* **TASK TO CARRY OUT**:
Return every one of the lines below without changing them, and leave the pictures out of your answer.

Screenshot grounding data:

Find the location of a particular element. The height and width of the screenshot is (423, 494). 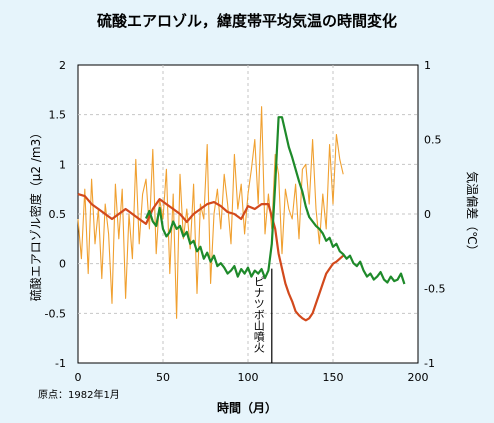

x-axis-label: 時間（月） is located at coordinates (247, 408).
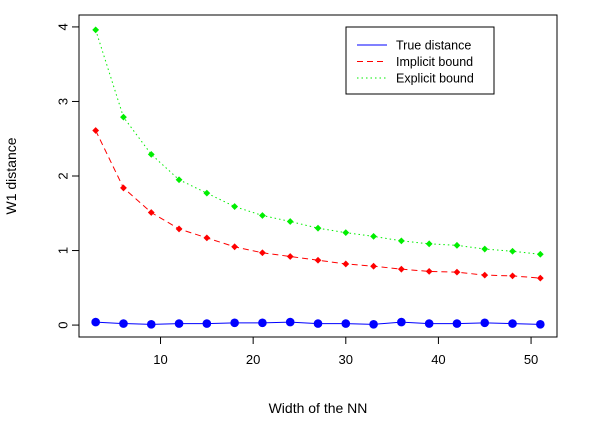 The image size is (599, 435). What do you see at coordinates (64, 250) in the screenshot?
I see `y-tick-label: 1` at bounding box center [64, 250].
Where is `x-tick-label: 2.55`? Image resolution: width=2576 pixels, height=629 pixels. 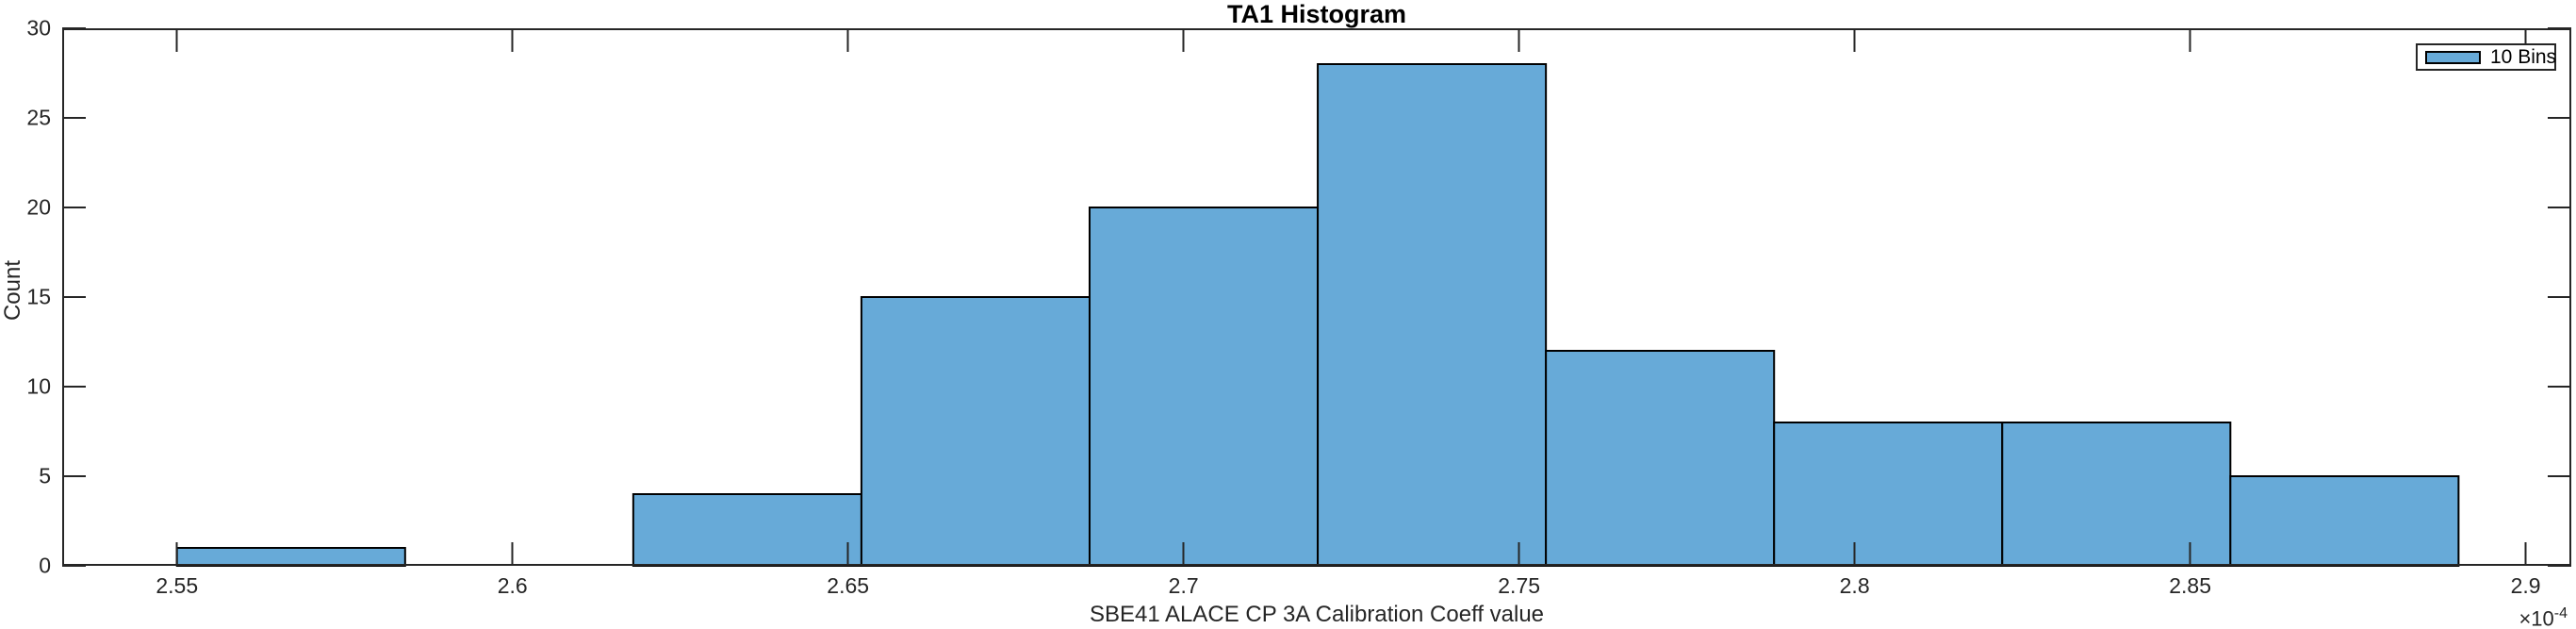
x-tick-label: 2.55 is located at coordinates (178, 586).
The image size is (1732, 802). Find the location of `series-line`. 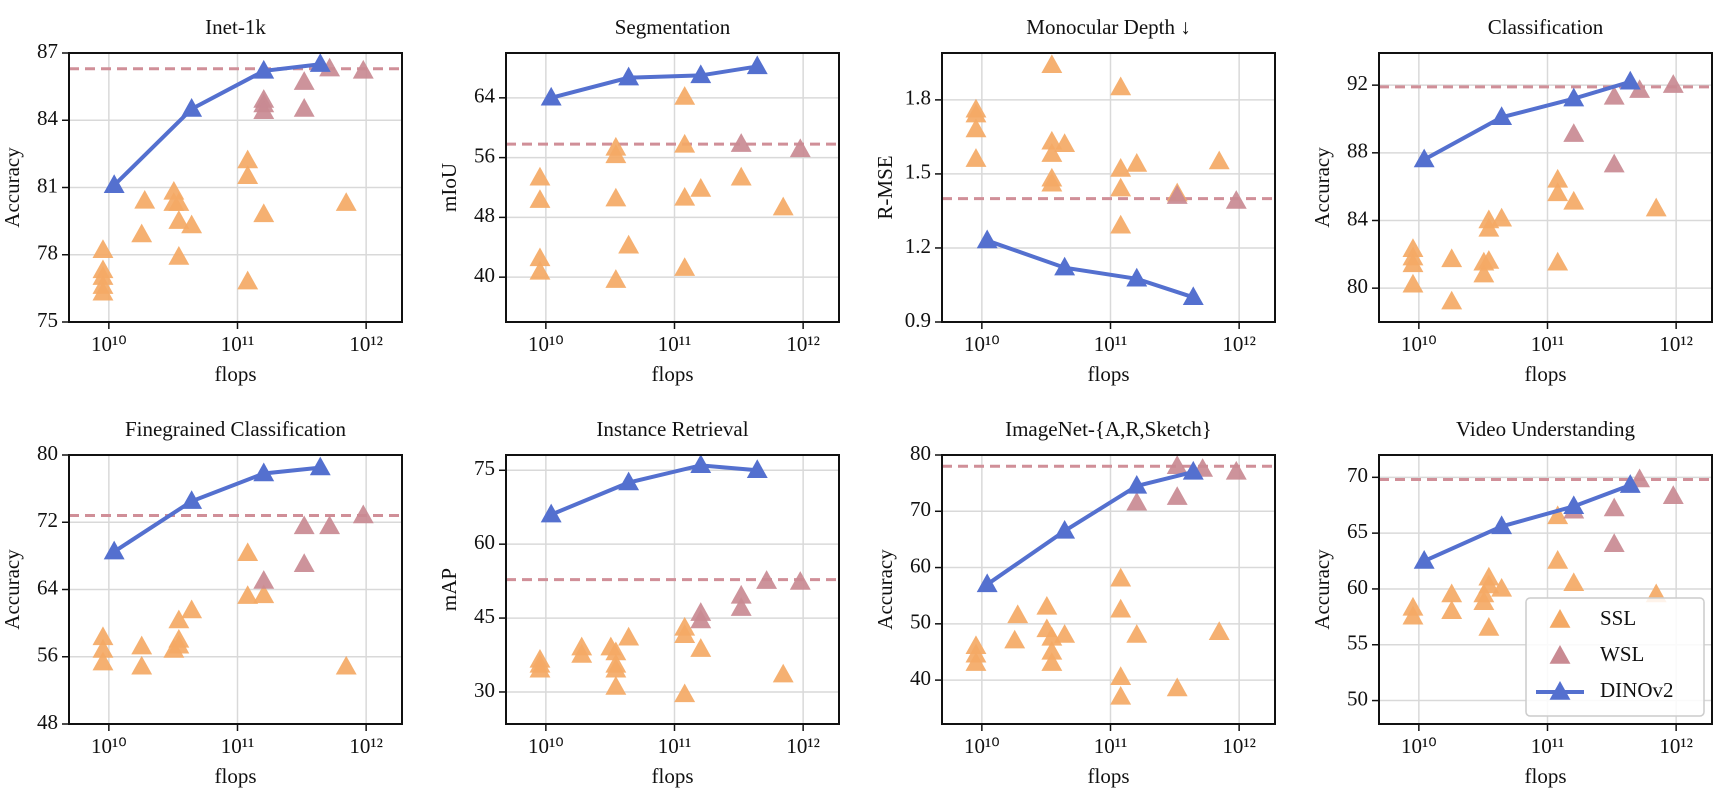

series-line is located at coordinates (1090, 528).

* **WRITTEN SOLUTION**:
Find the location of a particular element. The height and width of the screenshot is (423, 494). 

x-axis-label: 時間（月） is located at coordinates (247, 408).
 The image size is (599, 435). What do you see at coordinates (64, 250) in the screenshot?
I see `y-tick-label: 1` at bounding box center [64, 250].
Where is `x-tick-label: 2.55`? Image resolution: width=2576 pixels, height=629 pixels. 
x-tick-label: 2.55 is located at coordinates (178, 586).
The image size is (1732, 802). Find the location of `series-line`. 

series-line is located at coordinates (1090, 528).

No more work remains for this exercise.